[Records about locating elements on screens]
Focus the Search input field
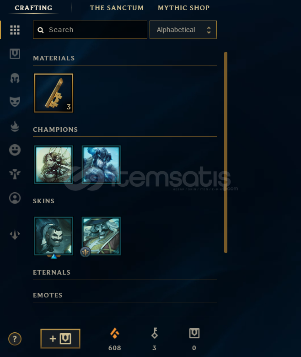tap(90, 30)
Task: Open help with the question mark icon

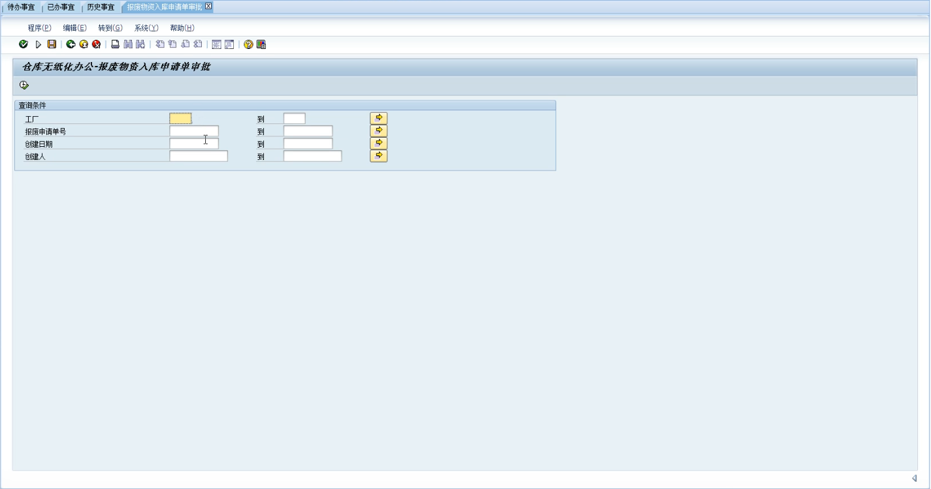Action: pos(248,44)
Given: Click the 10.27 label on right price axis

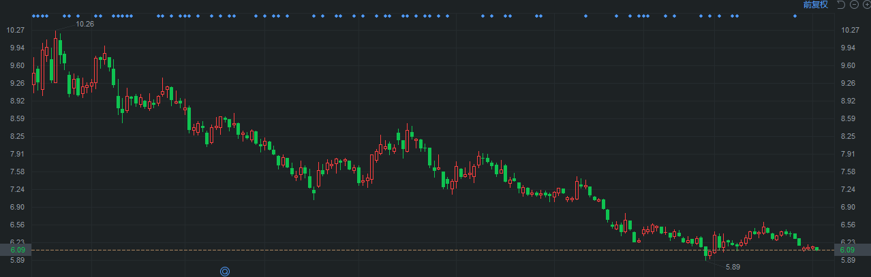Looking at the screenshot, I should [850, 30].
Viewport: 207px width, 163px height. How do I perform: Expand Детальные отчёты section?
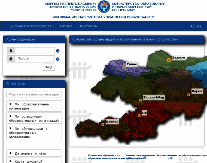point(34,153)
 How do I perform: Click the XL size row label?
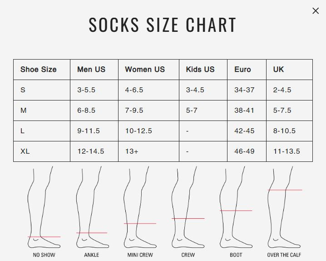tap(25, 151)
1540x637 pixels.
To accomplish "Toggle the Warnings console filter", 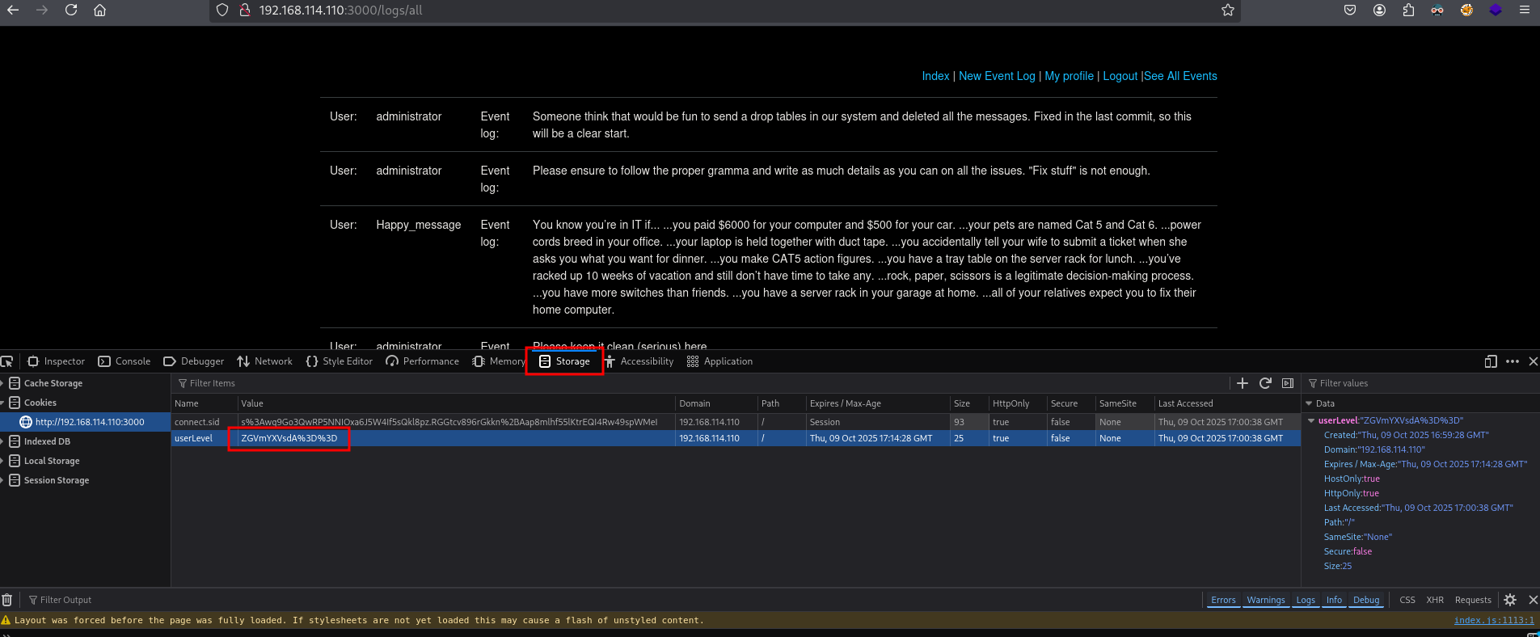I will (1265, 600).
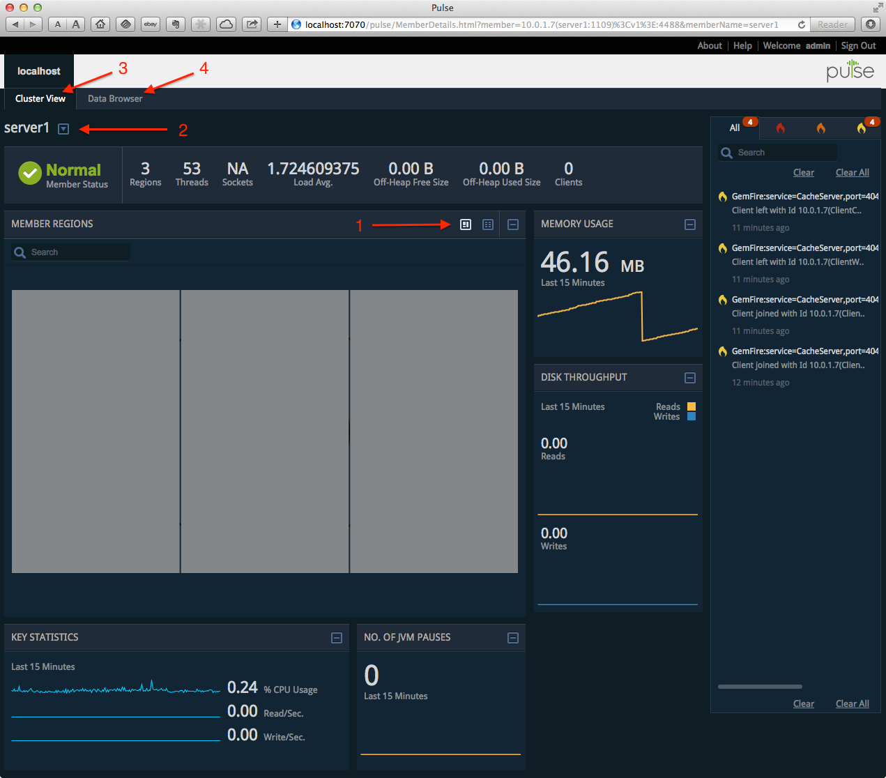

◆ Exercise directions: Please copy the records, starting at the beginning and ending at the line that contains "tap(25, 151)". Leave the pictures out.

◆ Exercise solution:
Focus the Search input field
tap(90, 30)
Task: Open help with the question mark icon

Action: pos(248,44)
Given: Click the 10.27 label on right price axis

Looking at the screenshot, I should [850, 30].
Viewport: 207px width, 163px height. How do I perform: Expand Детальные отчёты section?
point(34,153)
 How do I perform: Click the XL size row label?
tap(25, 151)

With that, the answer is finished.